## What this task involves
In the text on happiness below, rewrite everything from "The proposed logic" down to "most active contributors.", changing "complex societies" to "modern societies".

## Document text
=====

Happiness
Analyzing the text, I note a strong internal coherence between the statements: happiness is defined precisely (a condition of maximum and lasting psycho-emotional well-being) and systematically linked to prosperity in freedom. Gabriele argues that only "free" individuals (less than 5% of the population) achieve this state, attributing the main cause to the deception about the subjective nature of happiness and ignorance about the functioning of the world.
The proposed logic is consequential: if happiness requires prosperity in freedom, and prosperity derives from understanding the world, then those who do not understand the world cannot be happy. This schema excludes contingent factors or individual variables not attributable to knowledge, such as unpredictable traumatic events or biological limitations. However, Gabriele does not provide empirical data to support the 5% percentage or the direct correlation between socio-economic contribution and happiness. There is a lack of an operational definition of "prosperity in freedom": if by freedom we mean absolute decisional autonomy, it is rarely achievable in complex societies, even for the most active contributors.
The argument against the subjectivity of happiness is interesting but not sufficiently developed: stating that the definition is objective does not demonstrate that its components (well-being, duration) are measurable in a universally valid way.
Furthermore, the text does not explain how knowledge of the world necessarily leads to prosperity, nor does it consider cases where such knowledge can generate unhappiness (e.g., awareness of systemic injustices).
The internal consistency is preserved, but the structure resembles a closed system: those who are unhappy are defined as "deceived" or "ignorant," which makes the theory unfalsifiable. Critical analysis would require evidence of the causal link between freedom, prosperity, and lasting psycho-emotional well-being, which is absent in the text. Without these elements, the thesis remains a coherent but unverifiable philosophical proposition.

=====

## Given records
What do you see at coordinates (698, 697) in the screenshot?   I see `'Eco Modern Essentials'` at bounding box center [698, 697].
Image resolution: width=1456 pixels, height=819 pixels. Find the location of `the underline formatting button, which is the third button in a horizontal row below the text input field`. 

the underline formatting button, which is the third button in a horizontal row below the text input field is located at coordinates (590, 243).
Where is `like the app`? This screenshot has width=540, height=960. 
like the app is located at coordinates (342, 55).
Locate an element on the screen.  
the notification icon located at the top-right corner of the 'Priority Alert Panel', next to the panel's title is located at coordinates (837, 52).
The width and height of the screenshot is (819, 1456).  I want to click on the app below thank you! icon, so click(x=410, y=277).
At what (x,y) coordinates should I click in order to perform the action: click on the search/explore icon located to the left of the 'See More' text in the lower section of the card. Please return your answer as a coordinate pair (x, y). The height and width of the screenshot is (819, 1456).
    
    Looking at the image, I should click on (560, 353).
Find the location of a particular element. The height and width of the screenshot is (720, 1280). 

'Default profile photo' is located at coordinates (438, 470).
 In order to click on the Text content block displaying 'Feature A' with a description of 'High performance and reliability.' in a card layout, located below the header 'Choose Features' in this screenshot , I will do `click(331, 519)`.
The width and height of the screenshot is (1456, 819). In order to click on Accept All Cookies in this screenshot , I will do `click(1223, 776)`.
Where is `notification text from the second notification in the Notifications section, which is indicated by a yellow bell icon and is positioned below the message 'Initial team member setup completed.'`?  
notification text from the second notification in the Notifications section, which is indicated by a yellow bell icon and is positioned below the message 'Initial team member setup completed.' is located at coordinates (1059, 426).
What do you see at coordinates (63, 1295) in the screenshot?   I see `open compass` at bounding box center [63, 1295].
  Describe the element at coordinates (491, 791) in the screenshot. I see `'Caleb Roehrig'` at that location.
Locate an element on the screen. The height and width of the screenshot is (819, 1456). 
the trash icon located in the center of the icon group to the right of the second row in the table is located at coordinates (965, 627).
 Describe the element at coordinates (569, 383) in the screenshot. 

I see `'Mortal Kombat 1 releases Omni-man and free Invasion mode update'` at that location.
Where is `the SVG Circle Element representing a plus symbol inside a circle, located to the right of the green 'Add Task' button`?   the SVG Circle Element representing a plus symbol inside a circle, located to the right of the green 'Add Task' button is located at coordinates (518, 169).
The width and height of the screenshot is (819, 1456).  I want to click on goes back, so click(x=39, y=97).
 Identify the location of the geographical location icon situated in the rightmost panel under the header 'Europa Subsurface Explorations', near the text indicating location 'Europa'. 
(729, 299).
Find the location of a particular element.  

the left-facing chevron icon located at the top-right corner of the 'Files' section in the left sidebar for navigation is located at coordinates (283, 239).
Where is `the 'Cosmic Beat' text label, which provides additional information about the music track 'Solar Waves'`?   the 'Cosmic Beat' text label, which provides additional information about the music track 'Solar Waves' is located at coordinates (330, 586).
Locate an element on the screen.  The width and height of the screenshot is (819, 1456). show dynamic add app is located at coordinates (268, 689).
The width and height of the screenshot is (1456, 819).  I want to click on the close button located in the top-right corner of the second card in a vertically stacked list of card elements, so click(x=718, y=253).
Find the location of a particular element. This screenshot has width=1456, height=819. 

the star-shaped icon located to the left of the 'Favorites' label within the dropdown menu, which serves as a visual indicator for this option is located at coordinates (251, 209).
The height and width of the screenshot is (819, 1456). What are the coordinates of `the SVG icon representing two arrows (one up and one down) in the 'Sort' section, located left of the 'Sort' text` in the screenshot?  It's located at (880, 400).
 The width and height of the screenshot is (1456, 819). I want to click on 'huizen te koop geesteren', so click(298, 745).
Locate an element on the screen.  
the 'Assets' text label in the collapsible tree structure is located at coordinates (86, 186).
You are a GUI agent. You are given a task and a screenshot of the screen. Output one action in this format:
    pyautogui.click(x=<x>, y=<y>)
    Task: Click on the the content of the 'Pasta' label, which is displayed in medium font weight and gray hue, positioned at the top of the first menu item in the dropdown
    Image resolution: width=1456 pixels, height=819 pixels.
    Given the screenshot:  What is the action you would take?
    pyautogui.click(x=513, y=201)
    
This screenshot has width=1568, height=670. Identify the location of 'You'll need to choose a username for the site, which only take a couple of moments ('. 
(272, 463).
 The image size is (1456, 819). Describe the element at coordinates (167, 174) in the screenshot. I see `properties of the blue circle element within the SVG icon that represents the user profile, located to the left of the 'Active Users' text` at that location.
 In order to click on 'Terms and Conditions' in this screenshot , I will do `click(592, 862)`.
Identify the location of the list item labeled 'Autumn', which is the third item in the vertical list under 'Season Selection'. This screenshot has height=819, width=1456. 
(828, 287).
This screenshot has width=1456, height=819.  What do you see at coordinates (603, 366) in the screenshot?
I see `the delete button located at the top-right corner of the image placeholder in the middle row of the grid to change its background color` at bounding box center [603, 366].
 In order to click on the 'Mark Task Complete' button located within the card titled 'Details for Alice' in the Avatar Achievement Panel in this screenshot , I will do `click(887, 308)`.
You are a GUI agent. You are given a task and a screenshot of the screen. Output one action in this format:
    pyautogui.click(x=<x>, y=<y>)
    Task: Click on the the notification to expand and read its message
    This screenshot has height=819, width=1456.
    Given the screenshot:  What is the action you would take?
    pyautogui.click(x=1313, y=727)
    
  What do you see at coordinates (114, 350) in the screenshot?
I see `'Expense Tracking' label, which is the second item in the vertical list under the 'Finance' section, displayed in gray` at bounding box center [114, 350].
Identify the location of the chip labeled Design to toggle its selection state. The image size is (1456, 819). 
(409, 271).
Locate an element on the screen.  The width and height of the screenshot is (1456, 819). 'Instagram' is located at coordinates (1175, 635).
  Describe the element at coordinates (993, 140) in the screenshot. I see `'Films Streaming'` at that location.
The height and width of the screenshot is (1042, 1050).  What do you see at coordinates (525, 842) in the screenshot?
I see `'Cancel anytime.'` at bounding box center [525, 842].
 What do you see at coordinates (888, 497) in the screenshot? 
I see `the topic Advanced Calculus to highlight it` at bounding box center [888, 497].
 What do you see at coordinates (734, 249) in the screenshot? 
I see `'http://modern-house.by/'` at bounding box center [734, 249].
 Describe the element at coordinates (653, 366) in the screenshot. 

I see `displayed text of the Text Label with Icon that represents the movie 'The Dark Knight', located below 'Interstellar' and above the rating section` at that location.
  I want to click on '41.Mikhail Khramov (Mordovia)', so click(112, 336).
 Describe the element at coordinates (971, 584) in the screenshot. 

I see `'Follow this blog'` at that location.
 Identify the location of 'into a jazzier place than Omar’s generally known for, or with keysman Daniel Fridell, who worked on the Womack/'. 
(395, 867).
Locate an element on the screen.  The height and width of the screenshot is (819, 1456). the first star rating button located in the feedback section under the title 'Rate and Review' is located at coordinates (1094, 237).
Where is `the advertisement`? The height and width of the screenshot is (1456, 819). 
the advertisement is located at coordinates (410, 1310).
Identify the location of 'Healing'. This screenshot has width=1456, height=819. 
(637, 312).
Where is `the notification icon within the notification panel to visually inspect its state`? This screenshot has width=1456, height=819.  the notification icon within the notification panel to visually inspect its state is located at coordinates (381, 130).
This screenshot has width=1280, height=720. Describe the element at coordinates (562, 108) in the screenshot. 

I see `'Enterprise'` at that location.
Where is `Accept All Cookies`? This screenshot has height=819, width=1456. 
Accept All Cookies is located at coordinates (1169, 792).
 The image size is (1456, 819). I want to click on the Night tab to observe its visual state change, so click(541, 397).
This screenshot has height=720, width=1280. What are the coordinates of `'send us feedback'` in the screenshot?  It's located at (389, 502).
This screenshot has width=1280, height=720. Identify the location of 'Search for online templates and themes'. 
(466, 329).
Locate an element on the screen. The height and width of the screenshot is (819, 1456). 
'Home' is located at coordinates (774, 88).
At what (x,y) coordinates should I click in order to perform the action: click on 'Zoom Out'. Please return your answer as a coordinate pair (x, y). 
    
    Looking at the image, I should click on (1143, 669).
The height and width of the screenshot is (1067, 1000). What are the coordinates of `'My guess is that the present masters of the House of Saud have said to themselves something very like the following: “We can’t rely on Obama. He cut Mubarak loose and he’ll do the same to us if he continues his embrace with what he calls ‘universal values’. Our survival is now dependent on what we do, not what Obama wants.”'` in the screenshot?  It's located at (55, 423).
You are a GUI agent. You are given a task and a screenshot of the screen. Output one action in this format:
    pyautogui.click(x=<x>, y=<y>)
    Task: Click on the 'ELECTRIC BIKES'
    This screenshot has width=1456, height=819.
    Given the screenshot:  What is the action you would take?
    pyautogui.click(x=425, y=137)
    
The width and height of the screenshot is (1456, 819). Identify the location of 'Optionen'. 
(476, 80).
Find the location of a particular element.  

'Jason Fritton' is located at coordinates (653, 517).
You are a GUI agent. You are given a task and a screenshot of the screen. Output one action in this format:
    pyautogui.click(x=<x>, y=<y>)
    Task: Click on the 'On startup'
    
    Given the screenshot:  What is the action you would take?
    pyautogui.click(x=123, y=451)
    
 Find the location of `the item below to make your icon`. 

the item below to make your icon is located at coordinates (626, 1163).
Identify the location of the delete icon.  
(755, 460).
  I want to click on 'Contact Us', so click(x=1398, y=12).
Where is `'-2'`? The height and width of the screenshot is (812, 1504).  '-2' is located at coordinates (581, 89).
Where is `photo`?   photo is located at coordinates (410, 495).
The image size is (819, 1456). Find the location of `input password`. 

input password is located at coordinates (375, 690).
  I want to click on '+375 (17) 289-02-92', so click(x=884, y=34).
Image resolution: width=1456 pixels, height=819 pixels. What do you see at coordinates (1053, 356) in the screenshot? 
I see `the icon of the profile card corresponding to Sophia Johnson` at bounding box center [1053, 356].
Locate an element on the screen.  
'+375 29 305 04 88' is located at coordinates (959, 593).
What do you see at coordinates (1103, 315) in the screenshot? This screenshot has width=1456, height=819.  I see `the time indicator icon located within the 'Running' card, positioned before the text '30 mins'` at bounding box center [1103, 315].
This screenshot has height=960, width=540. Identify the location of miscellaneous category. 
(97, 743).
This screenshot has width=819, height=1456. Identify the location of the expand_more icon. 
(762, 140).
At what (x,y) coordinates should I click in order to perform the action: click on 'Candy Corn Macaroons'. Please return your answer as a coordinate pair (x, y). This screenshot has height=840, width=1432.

=====

## Result
The proposed logic is consequential: if happiness requires prosperity in freedom, and prosperity derives from understanding the world, then those who do not understand the world cannot be happy. This schema excludes contingent factors or individual variables not attributable to knowledge, such as unpredictable traumatic events or biological limitations. However, Gabriele does not provide empirical data to support the 5% percentage or the direct correlation between socio-economic contribution and happiness. There is a lack of an operational definition of "prosperity in freedom": if by freedom we mean absolute decisional autonomy, it is rarely achievable in modern societies, even for the most active contributors.